**PROBLEM DESCRIPTION**
Repeat the entries in full. Each line must match exactly.
RECORDS SHOWN below:
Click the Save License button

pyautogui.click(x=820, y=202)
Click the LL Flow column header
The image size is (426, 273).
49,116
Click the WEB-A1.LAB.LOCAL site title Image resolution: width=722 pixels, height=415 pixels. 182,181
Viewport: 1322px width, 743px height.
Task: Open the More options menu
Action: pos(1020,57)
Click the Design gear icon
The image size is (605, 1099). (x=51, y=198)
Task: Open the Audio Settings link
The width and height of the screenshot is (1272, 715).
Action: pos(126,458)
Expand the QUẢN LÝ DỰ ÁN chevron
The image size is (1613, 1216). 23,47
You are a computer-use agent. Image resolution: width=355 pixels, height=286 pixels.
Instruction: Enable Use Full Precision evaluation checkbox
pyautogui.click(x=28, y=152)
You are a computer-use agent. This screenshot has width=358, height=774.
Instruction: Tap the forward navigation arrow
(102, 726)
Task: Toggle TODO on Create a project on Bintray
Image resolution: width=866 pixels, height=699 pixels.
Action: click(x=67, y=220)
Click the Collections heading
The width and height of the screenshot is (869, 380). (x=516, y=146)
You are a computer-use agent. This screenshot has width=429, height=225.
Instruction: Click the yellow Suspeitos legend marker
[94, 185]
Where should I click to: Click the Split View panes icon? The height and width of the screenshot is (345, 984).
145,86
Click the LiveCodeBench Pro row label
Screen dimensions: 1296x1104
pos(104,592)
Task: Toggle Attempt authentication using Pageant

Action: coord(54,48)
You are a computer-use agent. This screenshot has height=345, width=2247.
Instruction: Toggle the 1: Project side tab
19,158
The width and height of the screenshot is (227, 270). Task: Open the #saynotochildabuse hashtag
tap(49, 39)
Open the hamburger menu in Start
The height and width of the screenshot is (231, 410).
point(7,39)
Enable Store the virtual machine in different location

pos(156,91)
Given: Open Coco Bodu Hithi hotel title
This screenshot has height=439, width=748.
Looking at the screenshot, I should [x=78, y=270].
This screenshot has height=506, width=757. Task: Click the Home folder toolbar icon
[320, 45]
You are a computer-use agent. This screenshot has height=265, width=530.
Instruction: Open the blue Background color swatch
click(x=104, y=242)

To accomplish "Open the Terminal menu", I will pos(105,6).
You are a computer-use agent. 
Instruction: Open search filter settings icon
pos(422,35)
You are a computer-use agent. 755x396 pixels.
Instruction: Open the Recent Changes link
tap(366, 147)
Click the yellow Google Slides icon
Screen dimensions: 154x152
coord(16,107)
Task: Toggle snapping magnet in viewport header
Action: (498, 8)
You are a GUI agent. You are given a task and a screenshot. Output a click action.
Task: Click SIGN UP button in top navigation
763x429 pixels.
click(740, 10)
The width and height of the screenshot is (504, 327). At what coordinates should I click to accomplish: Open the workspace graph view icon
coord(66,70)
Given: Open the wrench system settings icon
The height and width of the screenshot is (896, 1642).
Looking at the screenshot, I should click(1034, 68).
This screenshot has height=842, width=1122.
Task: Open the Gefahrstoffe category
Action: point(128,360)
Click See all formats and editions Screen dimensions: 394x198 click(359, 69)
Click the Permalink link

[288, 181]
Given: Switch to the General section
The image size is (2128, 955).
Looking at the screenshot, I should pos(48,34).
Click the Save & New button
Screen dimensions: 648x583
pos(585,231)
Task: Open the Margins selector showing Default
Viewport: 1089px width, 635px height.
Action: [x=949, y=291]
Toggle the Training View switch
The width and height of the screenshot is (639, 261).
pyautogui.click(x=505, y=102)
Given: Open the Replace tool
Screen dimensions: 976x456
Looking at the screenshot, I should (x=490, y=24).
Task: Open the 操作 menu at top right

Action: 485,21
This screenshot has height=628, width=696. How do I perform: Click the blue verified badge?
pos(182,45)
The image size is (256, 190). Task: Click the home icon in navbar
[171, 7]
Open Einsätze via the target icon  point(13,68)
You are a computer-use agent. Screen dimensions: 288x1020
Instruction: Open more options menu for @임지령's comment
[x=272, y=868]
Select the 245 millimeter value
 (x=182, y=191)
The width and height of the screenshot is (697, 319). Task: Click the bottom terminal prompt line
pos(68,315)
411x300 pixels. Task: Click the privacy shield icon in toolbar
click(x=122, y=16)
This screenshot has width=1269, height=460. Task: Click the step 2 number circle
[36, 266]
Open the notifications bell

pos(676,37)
End of RECORDS SHOWN.
**RESPONSE TO THIS TASK**
Click the Save License button

pyautogui.click(x=820, y=202)
Click the LL Flow column header
The image size is (426, 273).
49,116
Click the WEB-A1.LAB.LOCAL site title Image resolution: width=722 pixels, height=415 pixels. 182,181
Viewport: 1322px width, 743px height.
Task: Open the More options menu
Action: pos(1020,57)
Click the Design gear icon
The image size is (605, 1099). (x=51, y=198)
Task: Open the Audio Settings link
The width and height of the screenshot is (1272, 715).
Action: pos(126,458)
Expand the QUẢN LÝ DỰ ÁN chevron
The image size is (1613, 1216). 23,47
You are a computer-use agent. Image resolution: width=355 pixels, height=286 pixels.
Instruction: Enable Use Full Precision evaluation checkbox
pyautogui.click(x=28, y=152)
You are a computer-use agent. This screenshot has width=358, height=774.
Instruction: Tap the forward navigation arrow
(102, 726)
Task: Toggle TODO on Create a project on Bintray
Image resolution: width=866 pixels, height=699 pixels.
Action: click(x=67, y=220)
Click the Collections heading
The width and height of the screenshot is (869, 380). (x=516, y=146)
You are a computer-use agent. This screenshot has width=429, height=225.
Instruction: Click the yellow Suspeitos legend marker
[94, 185]
Where should I click to: Click the Split View panes icon? The height and width of the screenshot is (345, 984).
145,86
Click the LiveCodeBench Pro row label
Screen dimensions: 1296x1104
pos(104,592)
Task: Toggle Attempt authentication using Pageant

Action: coord(54,48)
You are a computer-use agent. This screenshot has height=345, width=2247.
Instruction: Toggle the 1: Project side tab
19,158
The width and height of the screenshot is (227, 270). Task: Open the #saynotochildabuse hashtag
tap(49, 39)
Open the hamburger menu in Start
The height and width of the screenshot is (231, 410).
point(7,39)
Enable Store the virtual machine in different location

pos(156,91)
Given: Open Coco Bodu Hithi hotel title
This screenshot has height=439, width=748.
Looking at the screenshot, I should [x=78, y=270].
This screenshot has height=506, width=757. Task: Click the Home folder toolbar icon
[320, 45]
You are a computer-use agent. This screenshot has height=265, width=530.
Instruction: Open the blue Background color swatch
click(x=104, y=242)

To accomplish "Open the Terminal menu", I will pos(105,6).
You are a computer-use agent. 
Instruction: Open search filter settings icon
pos(422,35)
You are a computer-use agent. 755x396 pixels.
Instruction: Open the Recent Changes link
tap(366, 147)
Click the yellow Google Slides icon
Screen dimensions: 154x152
coord(16,107)
Task: Toggle snapping magnet in viewport header
Action: (498, 8)
You are a GUI agent. You are given a task and a screenshot. Output a click action.
Task: Click SIGN UP button in top navigation
763x429 pixels.
click(740, 10)
The width and height of the screenshot is (504, 327). At what coordinates should I click to accomplish: Open the workspace graph view icon
coord(66,70)
Given: Open the wrench system settings icon
The height and width of the screenshot is (896, 1642).
Looking at the screenshot, I should click(1034, 68).
This screenshot has height=842, width=1122.
Task: Open the Gefahrstoffe category
Action: point(128,360)
Click See all formats and editions Screen dimensions: 394x198 click(359, 69)
Click the Permalink link

[288, 181]
Given: Switch to the General section
The image size is (2128, 955).
Looking at the screenshot, I should pos(48,34).
Click the Save & New button
Screen dimensions: 648x583
pos(585,231)
Task: Open the Margins selector showing Default
Viewport: 1089px width, 635px height.
Action: [x=949, y=291]
Toggle the Training View switch
The width and height of the screenshot is (639, 261).
pyautogui.click(x=505, y=102)
Given: Open the Replace tool
Screen dimensions: 976x456
Looking at the screenshot, I should (x=490, y=24).
Task: Open the 操作 menu at top right

Action: 485,21
This screenshot has height=628, width=696. How do I perform: Click the blue verified badge?
pos(182,45)
The image size is (256, 190). Task: Click the home icon in navbar
[171, 7]
Open Einsätze via the target icon  point(13,68)
You are a computer-use agent. Screen dimensions: 288x1020
Instruction: Open more options menu for @임지령's comment
[x=272, y=868]
Select the 245 millimeter value
 (x=182, y=191)
The width and height of the screenshot is (697, 319). Task: Click the bottom terminal prompt line
pos(68,315)
411x300 pixels. Task: Click the privacy shield icon in toolbar
click(x=122, y=16)
This screenshot has width=1269, height=460. Task: Click the step 2 number circle
[36, 266]
Open the notifications bell

pos(676,37)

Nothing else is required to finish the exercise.